Arrêt sur saison

Article mis à jour le 6 Nov 2022

La nature est bien judicieuse, sous nos latitudes, d’orchestrer la plupart des éclosions et naissances au printemps. L’été, qui offre tant de ressources pour tant d’espèces, est un cadeau pour la vie qui émerge

Les fruits se gorgent de soleil, assurant ainsi une attraction forte sur tant de créatures susceptibles de disperser les graines.

Les insectes se ravitaillent de toutes leurs belles manières de spécialistes, les concerts mêlés des amphibiens et des criquets nous captivent au plus profond de la nuit tandis que l’Engoulevent roule son chant. De nombreux jeunes mammifères et oiseaux apprennent à se nourrir par eux-mêmes au contact de leurs parents, avant de s’émanciper sous les températures clémentes. Le froid, la disette, de longues nuits viendront, mais grâce à l’été, ils s’y seront préparés !

C’est aussi le moment pour les adultes reproducteurs de profiter de la saison propice pour faire les meilleurs choix, avec des stratégies très diverses. Rien que chez les oiseaux, il existe quantités de possibilités : le petit Accenteur mouchet, par exemple, a opté pour être l’un des premiers passereaux à se reproduire dans l’année, dès le mois d’avril. Il peut ainsi s’atteler à une deuxième couvée au mois de juin. Les autres espèces, pour la plupart, ne feront une seconde ponte qu’en cas d’échec de la première couvée… Tant que l’on ne dépasse pas le mois de juillet. Si la saison est trop avancée, les jeunes n’auraient jamais l’occasion de faire à leur tour leurs précieuses réserves. Parfois, les jeunes de la première couvée aident les parents à nourrir la seconde nichée, comme c’est le cas chez les Foulques et les Poules d’eau.

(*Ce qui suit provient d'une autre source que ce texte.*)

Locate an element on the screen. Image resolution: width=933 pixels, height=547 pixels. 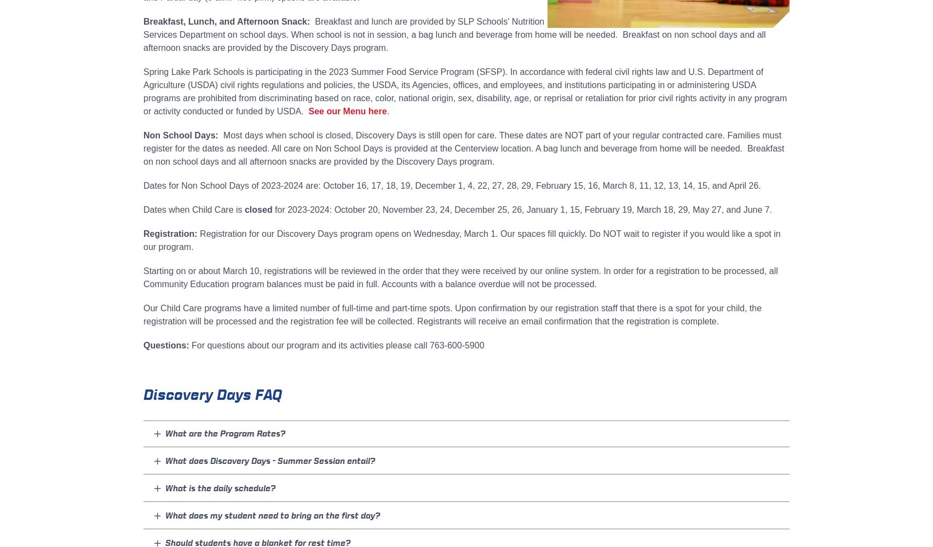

Certains oiseaux s’acquittent de la reproduction efficacement malgré leur arrivée tardive en région arctique, comme c’est le cas chez de nombreux limicoles : ces petits échassiers des vasières, qui doivent souvent prendre en compte un long voyage migratoire dans leur saison de reproduction, peuvent entamer dès le mois de juillet le renouvellement de leur plumage, afin de déjà couvrir en août les milliers de kilomètres qui les séparent de l’Afrique.

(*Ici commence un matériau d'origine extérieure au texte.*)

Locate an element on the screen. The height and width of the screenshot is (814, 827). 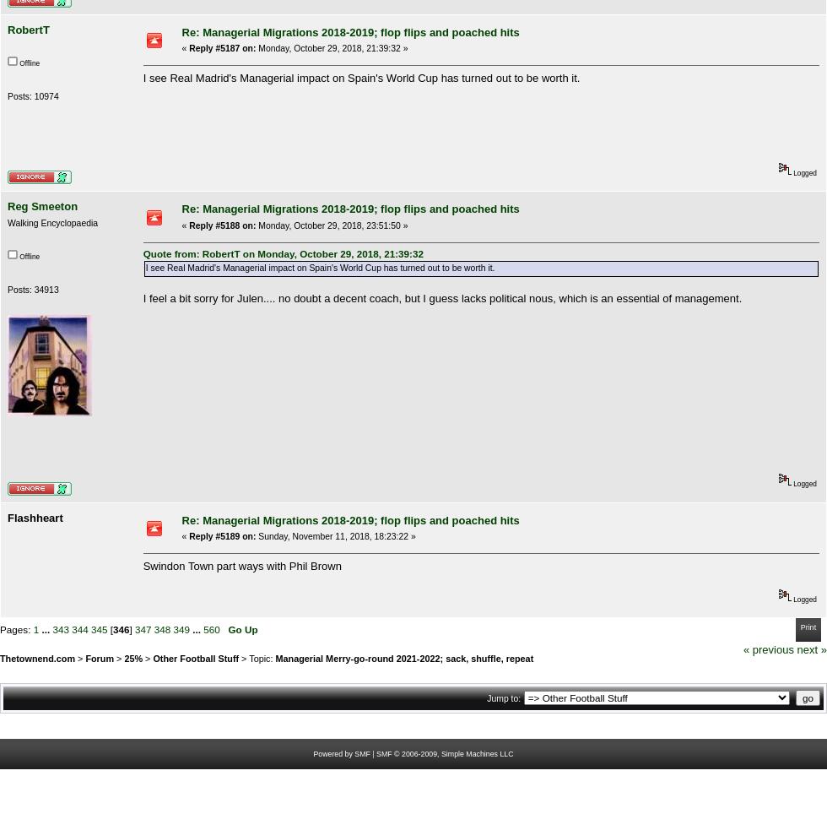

Il est souvent ignoré que dès la fin de juillet, les premiers grands migrateurs ont entamé leur voyage : les Martinets noirs, qui nous ont fréquentés seulement trois mois, déjà repartent pour bon nombre vers l'Afrique, pour ne probablement jamais plus se poser durant 8 mois, jusqu’à la reproduction suivante ! Les oiseaux planeurs, tels que les cigognes, ont besoin des courants ascendants pour migrer. Seul un beau soleil chauffant le sol pourra les générer, il n’est nulle question d’attendre l’automne.

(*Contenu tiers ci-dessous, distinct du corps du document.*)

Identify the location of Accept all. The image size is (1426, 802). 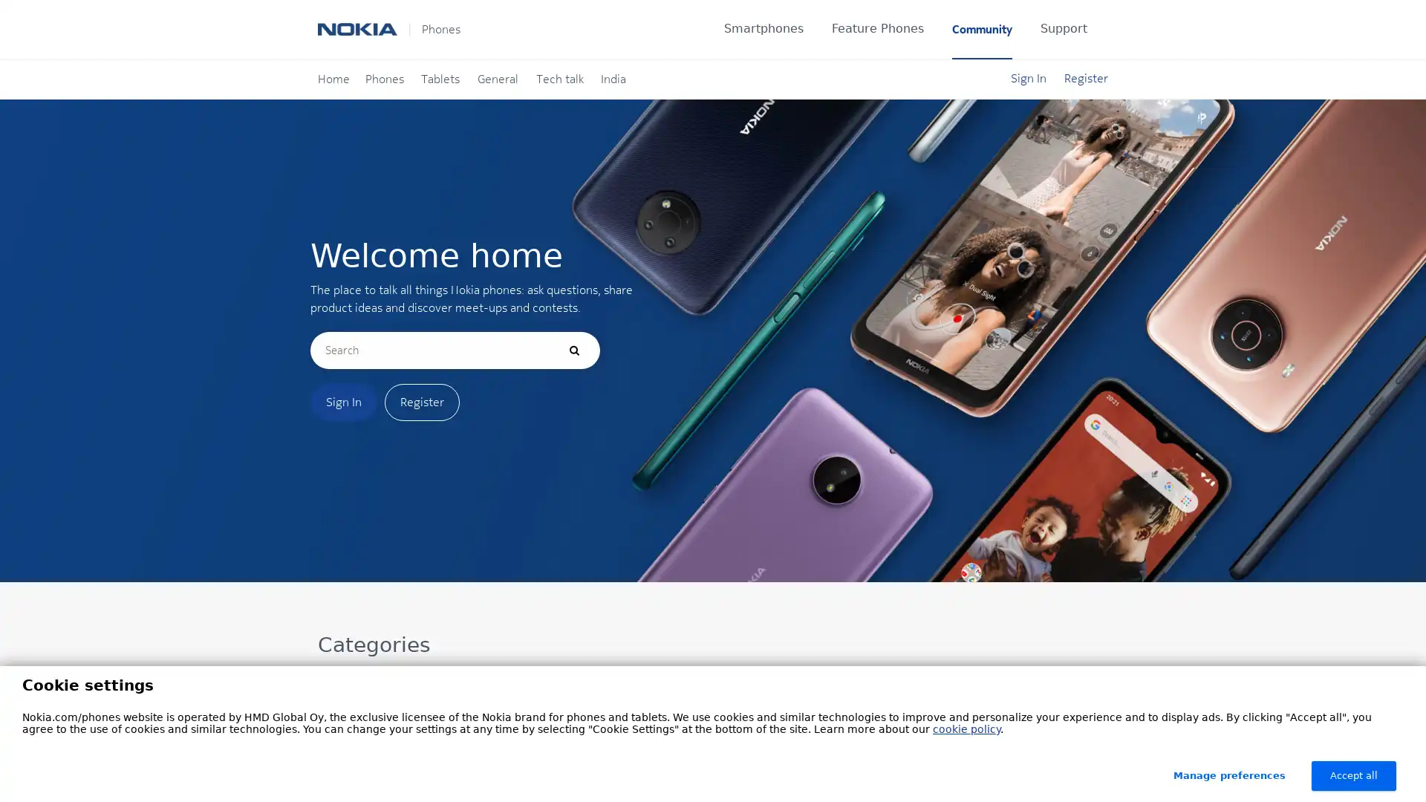
(1354, 775).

Pour ce qui est des limicoles, on ne compte pas sur le vent pour faire planer ses grandes ailes, mais sur une modification du régime alimentaire afin de préparer des réserves de graisse importantes - jusqu’à plus d’un tiers en plus de la masse initiale – pour faire battre avec endurance et rapidité des ailes effilées.

Ce sont les jeunes oiseaux volants et les adultes ayant connu un échec de reproduction qui entament en premier leur vol vers le Sud, suivis de près par leurs congénères, ce qui occasionne de grands stationnements d’oiseaux en provenance de Russie et de Scandinavie sur nos marais et lagunes saumâtres au mois d’août. Pendant ce temps, ô surprise ! d'autres oiseaux partent vers le Nord : ce sont les Tadornes de Belon, qui vont se rassembler pour faire leur mue au large des côtes allemandes ; chez ces oiseaux, la mue est audacieuse puisqu’ils perdent beaucoup de plumes d’un coup au point de ne plus pouvoir voler pendant plusieurs semaines, le choix du site est donc crucial et ces rassemblements sur la mer des Wadden existaient déjà bien avant nous…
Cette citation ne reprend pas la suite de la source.